» **Consigne**: Mettez à jour les enregistrements à partir de la ligne contenant "Open the WPS表格 spreadsheet desktop icon" jusqu'à la fin des enregistrements, en remplaçant "spreadsheet" par "workbook". Redonnez uniquement ces lignes, sans rien modifier d'autre.

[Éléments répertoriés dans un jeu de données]
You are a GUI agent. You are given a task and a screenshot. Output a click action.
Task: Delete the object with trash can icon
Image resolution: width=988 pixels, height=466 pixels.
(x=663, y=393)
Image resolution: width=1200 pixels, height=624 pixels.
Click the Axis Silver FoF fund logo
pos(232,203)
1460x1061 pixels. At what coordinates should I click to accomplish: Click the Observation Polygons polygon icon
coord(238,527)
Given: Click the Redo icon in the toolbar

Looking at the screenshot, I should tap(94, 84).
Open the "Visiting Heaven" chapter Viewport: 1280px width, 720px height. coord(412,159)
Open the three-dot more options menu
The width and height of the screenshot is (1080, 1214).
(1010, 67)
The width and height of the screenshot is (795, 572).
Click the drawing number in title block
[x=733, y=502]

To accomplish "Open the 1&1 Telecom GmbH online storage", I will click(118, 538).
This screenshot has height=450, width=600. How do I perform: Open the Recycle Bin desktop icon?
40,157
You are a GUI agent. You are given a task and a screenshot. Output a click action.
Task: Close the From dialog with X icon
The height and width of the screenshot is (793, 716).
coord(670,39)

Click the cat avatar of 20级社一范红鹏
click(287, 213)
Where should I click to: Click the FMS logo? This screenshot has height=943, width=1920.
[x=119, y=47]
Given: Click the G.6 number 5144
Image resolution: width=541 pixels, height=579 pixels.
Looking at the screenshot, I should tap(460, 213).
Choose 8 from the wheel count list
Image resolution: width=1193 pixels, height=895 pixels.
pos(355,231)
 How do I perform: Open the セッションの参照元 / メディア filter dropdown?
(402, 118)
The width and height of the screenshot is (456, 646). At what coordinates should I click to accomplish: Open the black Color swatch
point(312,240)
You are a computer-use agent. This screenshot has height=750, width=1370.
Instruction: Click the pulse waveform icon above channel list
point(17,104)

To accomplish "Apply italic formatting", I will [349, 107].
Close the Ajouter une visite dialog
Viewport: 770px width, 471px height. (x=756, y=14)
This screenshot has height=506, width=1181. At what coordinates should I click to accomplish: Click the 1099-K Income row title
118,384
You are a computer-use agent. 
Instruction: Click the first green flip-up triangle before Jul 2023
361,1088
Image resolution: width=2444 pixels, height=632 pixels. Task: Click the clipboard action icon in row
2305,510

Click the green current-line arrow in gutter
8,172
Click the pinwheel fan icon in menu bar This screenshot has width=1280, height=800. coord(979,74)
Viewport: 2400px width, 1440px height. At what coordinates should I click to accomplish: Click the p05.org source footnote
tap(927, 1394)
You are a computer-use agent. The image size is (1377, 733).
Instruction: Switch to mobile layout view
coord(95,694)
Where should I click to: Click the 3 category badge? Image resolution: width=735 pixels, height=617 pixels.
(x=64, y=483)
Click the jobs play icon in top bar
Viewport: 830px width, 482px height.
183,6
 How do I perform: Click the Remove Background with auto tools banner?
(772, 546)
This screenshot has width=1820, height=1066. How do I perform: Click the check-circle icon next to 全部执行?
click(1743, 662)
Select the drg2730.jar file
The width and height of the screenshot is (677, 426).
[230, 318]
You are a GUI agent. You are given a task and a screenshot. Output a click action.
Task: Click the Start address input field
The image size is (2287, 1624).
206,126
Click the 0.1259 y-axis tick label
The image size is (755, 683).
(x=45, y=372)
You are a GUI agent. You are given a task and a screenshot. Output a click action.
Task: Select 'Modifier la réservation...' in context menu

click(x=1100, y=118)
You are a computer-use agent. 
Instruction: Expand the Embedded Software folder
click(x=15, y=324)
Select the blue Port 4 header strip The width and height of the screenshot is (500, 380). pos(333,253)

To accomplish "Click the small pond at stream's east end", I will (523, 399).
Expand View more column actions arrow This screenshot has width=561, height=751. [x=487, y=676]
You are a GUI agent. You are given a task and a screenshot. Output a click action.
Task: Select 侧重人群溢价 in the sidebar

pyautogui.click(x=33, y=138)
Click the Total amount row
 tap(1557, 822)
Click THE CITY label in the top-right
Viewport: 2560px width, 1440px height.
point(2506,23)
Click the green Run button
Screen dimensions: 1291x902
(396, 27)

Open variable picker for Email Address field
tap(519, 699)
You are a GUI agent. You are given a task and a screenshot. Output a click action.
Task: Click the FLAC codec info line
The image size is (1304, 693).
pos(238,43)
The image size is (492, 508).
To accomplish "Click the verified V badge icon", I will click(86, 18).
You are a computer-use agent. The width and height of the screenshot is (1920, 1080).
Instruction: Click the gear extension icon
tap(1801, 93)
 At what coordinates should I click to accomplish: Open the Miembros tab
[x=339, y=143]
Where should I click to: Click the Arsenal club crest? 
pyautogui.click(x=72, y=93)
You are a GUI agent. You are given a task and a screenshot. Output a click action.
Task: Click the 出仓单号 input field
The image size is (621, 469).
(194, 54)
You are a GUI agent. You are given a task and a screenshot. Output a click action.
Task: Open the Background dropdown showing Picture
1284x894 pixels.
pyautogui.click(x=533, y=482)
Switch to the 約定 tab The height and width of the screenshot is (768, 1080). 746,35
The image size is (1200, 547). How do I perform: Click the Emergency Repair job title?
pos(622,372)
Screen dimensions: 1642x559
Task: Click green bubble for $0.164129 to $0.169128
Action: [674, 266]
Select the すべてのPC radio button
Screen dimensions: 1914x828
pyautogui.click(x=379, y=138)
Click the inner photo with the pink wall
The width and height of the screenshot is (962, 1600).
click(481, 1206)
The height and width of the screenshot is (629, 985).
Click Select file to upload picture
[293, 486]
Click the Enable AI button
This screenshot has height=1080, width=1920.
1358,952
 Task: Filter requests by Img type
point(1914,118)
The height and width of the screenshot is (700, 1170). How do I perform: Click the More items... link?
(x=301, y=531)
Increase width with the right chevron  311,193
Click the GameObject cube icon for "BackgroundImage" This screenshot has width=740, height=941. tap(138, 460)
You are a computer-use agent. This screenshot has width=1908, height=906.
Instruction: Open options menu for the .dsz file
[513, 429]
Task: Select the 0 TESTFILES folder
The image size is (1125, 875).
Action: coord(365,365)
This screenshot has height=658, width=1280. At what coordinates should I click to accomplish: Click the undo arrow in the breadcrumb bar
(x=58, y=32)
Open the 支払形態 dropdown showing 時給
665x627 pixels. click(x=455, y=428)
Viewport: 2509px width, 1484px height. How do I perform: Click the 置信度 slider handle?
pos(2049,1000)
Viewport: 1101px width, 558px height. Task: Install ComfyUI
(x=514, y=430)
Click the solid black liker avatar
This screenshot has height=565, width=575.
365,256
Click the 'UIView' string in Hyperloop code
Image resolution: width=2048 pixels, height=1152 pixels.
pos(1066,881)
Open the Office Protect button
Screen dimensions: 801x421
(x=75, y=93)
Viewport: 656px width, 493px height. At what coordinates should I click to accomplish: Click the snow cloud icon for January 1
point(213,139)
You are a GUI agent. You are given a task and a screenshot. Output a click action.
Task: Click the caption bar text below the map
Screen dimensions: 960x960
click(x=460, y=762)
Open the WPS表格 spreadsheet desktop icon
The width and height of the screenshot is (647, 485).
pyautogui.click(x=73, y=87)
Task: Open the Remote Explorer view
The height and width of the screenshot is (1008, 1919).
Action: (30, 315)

» **Réponse finale**:
Open the WPS表格 workbook desktop icon
The width and height of the screenshot is (647, 485).
pyautogui.click(x=73, y=87)
Task: Open the Remote Explorer view
The height and width of the screenshot is (1008, 1919).
Action: (30, 315)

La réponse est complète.